Hay personas, historias, anécdotas que parecen traernos un mensaje que, sin saberlo, necesitábamos escuchar. Así fue la experiencia que tuve con el maestro Puran Bair, a quien conocí en un retiro al que acudí.
Con el plato del desayuno en la mano, me animé a sentarme en la misma mesa larga de madera en la que él se encontraba junto a su esposa Susanne. Un poco intimidada por su personalidad seria y retraída, al mismo tiempo que atraída por su conocimiento, comenzamos a platicar. Su afabilidad, atención y energía me abrieron la puerta. “Platícame acerca de ti”, me dijo. Le comenté el privilegio de dedicarme a lo que me apasiona, de sentir que, a través de mi trabajo puedo ayudar a las personas. Le comenté del manuscrito que entregué hace dos meses a la editorial, el cual, a diferencia de los anteriores, lo escribí desde un lugar de vulnerabilidad, sin máscaras o armaduras que me protegieran.
Este nuevo título no contiene investigaciones o estudios de universidades o expertos en diversas materias, lo que de alguna manera siempre fue un escudo tras el que me resguardé. Cuando fue el caso de promoverlos o dar una conferencia al respecto, el camino me parecía sencillo por las veces que lo había transitado. Ahora no. Ahora es diferente. ¿Qué voy a hacer con un libro en el que sin protección alguna expongo mi fragilidad absoluta? Incluso me cuestiono si, al no ser terapeuta ni tanatóloga y con sólo narrar mi propio proceso, podré ayudar a las personas ante una pérdida.
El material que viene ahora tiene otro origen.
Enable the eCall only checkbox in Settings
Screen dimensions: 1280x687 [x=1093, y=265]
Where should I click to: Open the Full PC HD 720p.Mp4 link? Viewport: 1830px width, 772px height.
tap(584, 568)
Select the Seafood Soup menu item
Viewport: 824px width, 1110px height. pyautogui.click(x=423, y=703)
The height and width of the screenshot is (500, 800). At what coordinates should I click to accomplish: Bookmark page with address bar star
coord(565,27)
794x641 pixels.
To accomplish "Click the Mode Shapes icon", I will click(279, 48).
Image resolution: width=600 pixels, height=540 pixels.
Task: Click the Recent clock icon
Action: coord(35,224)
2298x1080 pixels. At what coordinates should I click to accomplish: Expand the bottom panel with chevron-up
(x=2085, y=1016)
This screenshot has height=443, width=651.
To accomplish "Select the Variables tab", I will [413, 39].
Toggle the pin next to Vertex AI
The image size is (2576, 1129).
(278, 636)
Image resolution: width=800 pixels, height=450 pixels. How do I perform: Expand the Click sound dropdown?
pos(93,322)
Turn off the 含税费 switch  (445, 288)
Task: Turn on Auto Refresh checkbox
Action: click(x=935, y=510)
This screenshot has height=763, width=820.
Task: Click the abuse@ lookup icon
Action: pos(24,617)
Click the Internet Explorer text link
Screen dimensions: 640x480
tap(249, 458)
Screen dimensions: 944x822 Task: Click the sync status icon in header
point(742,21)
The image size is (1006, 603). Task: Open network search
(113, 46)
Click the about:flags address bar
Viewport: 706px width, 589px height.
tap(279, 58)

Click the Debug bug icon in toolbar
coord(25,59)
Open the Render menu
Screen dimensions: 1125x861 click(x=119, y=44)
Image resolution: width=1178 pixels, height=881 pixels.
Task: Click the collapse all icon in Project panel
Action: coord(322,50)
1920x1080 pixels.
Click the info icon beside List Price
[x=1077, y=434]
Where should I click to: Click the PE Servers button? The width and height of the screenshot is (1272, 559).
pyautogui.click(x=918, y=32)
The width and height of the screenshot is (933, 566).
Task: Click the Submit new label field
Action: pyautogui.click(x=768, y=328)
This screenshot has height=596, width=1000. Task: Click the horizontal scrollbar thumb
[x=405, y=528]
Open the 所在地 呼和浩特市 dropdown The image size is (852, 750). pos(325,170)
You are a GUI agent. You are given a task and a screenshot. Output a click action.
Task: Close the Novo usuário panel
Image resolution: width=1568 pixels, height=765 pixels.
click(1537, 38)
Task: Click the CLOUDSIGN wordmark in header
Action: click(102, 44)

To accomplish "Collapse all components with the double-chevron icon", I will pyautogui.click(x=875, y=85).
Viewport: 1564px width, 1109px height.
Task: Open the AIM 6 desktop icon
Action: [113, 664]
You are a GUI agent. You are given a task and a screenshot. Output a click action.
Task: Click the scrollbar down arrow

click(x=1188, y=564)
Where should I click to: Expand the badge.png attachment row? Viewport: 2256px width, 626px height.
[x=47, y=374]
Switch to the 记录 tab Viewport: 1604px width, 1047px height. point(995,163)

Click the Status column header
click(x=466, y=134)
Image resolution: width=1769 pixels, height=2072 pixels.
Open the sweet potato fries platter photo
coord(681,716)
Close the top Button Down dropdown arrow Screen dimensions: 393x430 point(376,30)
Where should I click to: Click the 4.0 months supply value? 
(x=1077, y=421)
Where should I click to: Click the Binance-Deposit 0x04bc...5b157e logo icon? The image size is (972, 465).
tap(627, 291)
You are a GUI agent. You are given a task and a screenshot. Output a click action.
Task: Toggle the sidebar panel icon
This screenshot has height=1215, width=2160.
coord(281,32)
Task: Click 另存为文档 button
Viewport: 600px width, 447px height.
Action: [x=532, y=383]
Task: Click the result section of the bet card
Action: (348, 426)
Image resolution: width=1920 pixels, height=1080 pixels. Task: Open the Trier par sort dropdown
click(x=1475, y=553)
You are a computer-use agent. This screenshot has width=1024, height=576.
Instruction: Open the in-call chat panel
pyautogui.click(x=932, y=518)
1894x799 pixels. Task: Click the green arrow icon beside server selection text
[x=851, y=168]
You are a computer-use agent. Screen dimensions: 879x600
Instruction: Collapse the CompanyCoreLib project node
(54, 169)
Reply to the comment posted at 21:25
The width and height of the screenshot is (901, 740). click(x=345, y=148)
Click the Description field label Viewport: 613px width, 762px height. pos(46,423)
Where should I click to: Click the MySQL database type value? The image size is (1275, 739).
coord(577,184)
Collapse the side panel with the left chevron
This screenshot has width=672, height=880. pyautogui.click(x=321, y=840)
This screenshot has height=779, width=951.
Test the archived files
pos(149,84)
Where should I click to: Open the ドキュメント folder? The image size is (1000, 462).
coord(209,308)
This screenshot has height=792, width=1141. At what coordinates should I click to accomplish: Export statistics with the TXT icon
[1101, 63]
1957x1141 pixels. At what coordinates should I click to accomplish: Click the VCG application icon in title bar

La respuesta de Puran, me dejó perpleja:
“Participé como meditador en una investigación de la Universidad de Kassel en Alemania en 1997, para demostrar que es posible radiar luz visible desde el área del pecho, bajo ciertas circunstancias. El experimento se realizó en una cámara totalmente oscura, a una temperatura de -25º C. Las mediciones se llevaban a cabo con una computadora conectada a un aparato con un tubo fotomultiplicador de muy alta eficiencia y otros elementos técnicos. Mi meditación la haría con un método centrado en el corazón.
“Me desnudé para que la luz fluorescente de la estática que pudiera generar la ropa no afectara el experimento. Durante un periodo de diez horas me concentré en la meditación en lapsos de 10 a 20 minutos, con descansos. Los resultados fueron incipientes y erráticos: entre 37,000 y 45,000 fotones por segundo.
“Frustrados, los investigadores y yo dimos por terminado el experimento. Nos fuimos a cenar a casa de uno de ellos. Noté que el hijo de cuatro años de mi amigo bajó a saludar con una gripa fuerte.
“Al día siguiente me desperté con una gran revelación. El niño necesitaba luz para curarse. Le llamé a mi amigo para pedirle que repitiéramos el experimento y a las 8:00 a.m. de nuevo estábamos ahí.
“Con el niño en mi mente, me concentré en ‘mandarle luz’ por medio de la exhalación de mi corazón para sanarlo. A la media hora de haber iniciado la meditación, el conteo de fotones de luz se elevó a 100,000 fotones por segundo de manera franca y consistente hasta que la meditación terminó. Fue fácil. No tuve que hacer el gran esfuerzo de concentración del día anterior. ¿Cuál fue la diferencia? Tan sencilla como compleja e inexplicable: la intención de ayudar al niño. Ésa es la diferencia, Gaby, y es todo.”
Con los ojos abiertos y sin parpadear, enmudecí. Su testimonio de vida me daba la respuesta que necesitaba escuchar. La intención amorosa es lo que abre el camino a los fotones para iluminar, dar vida y congruencia a cada uno de nuestros actos. Y, cuando surge del corazón, como el aparato, lo registramos de inmediato.